BEGIN

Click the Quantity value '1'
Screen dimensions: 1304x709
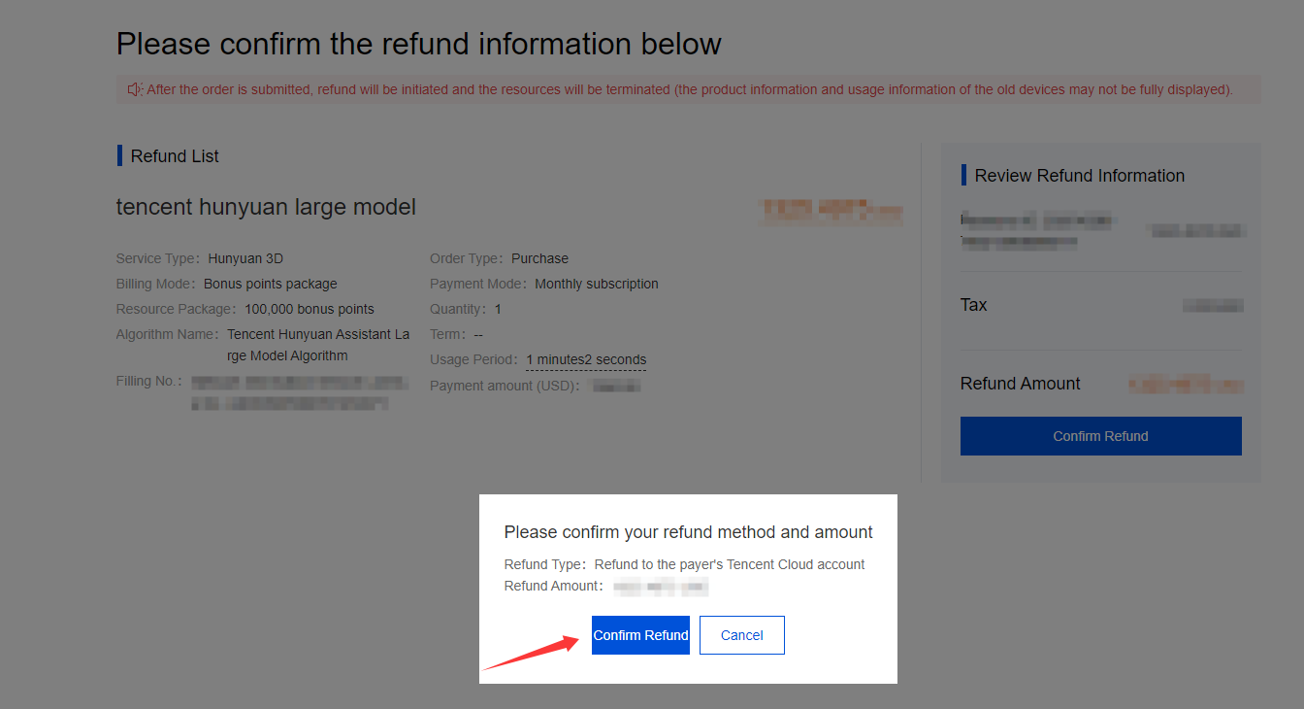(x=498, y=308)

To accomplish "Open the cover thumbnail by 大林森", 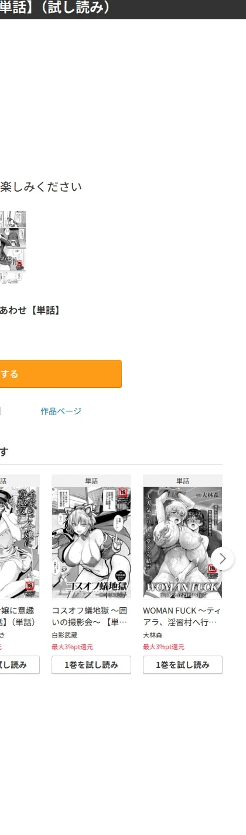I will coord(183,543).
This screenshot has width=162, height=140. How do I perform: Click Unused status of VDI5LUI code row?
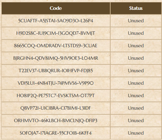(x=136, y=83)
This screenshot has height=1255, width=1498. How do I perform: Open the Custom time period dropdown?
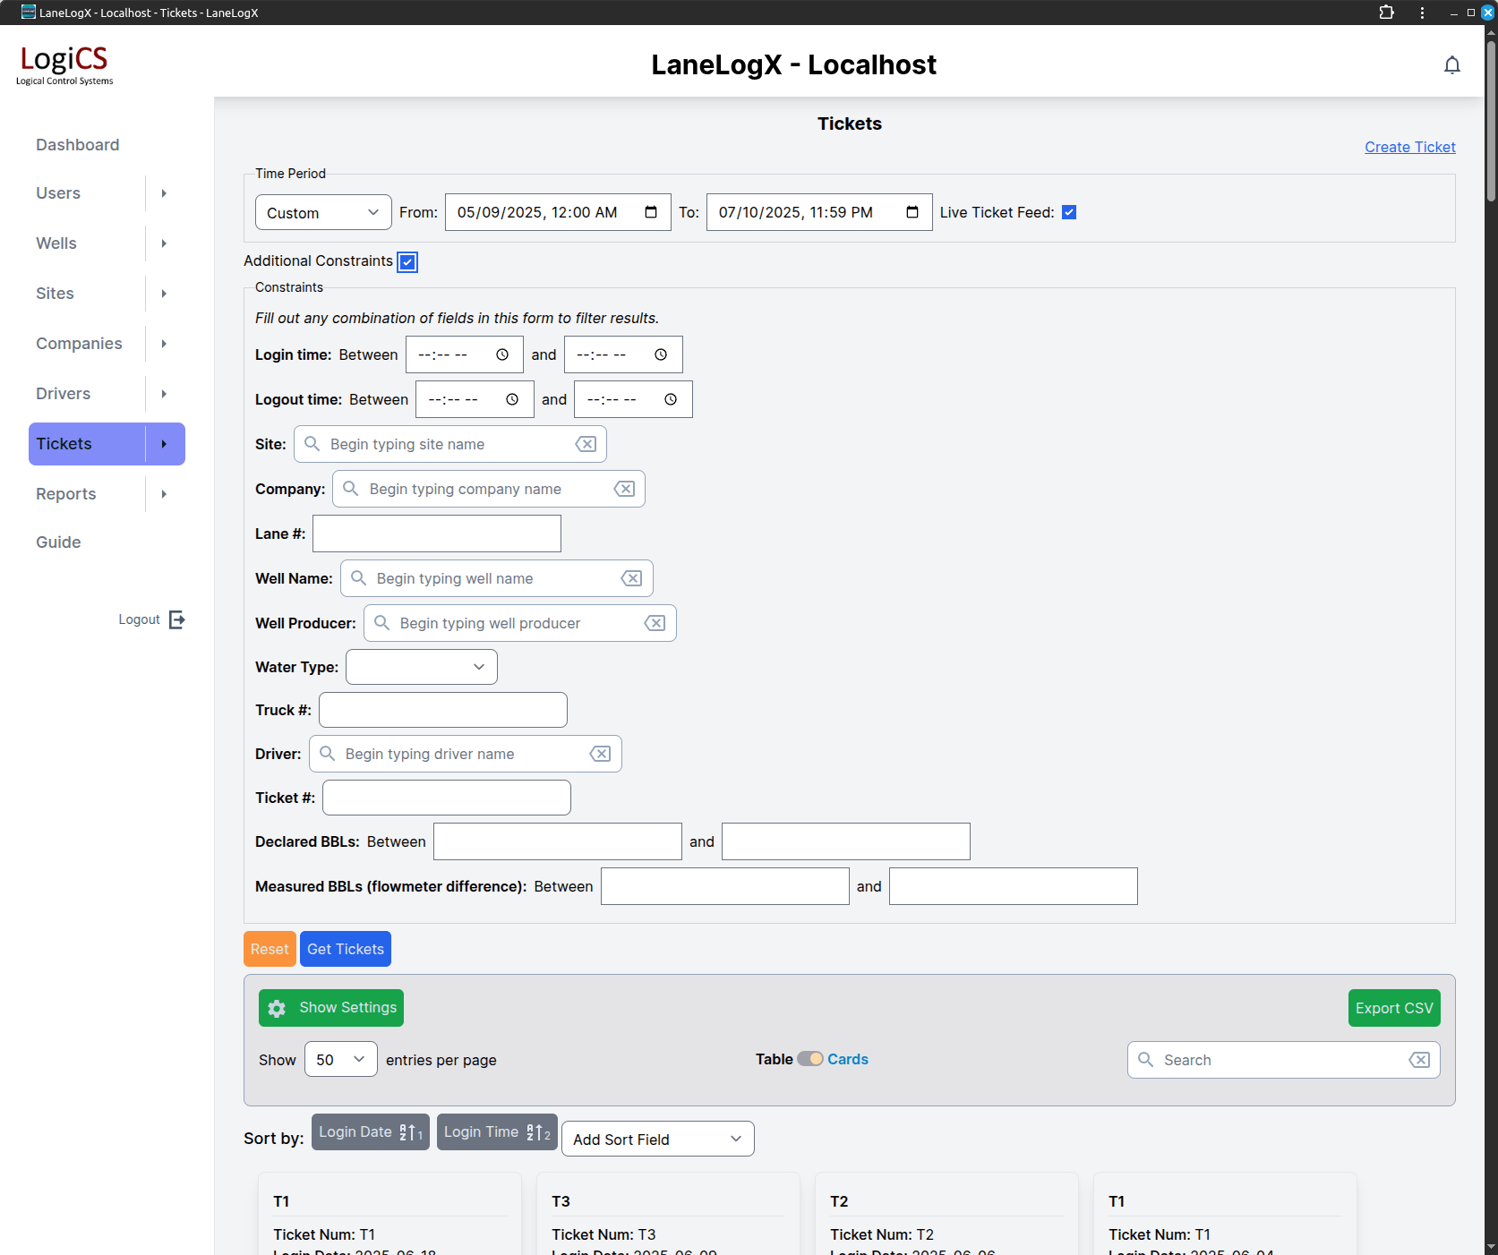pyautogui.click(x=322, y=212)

END

Once you reach the line containing "This screenshot has height=1255, width=1498.", print it and every line after it exactly, through the end of the entries, without any pictures.

* [Your response]:
This screenshot has height=1255, width=1498. How do I perform: Open the Custom time period dropdown?
pyautogui.click(x=322, y=212)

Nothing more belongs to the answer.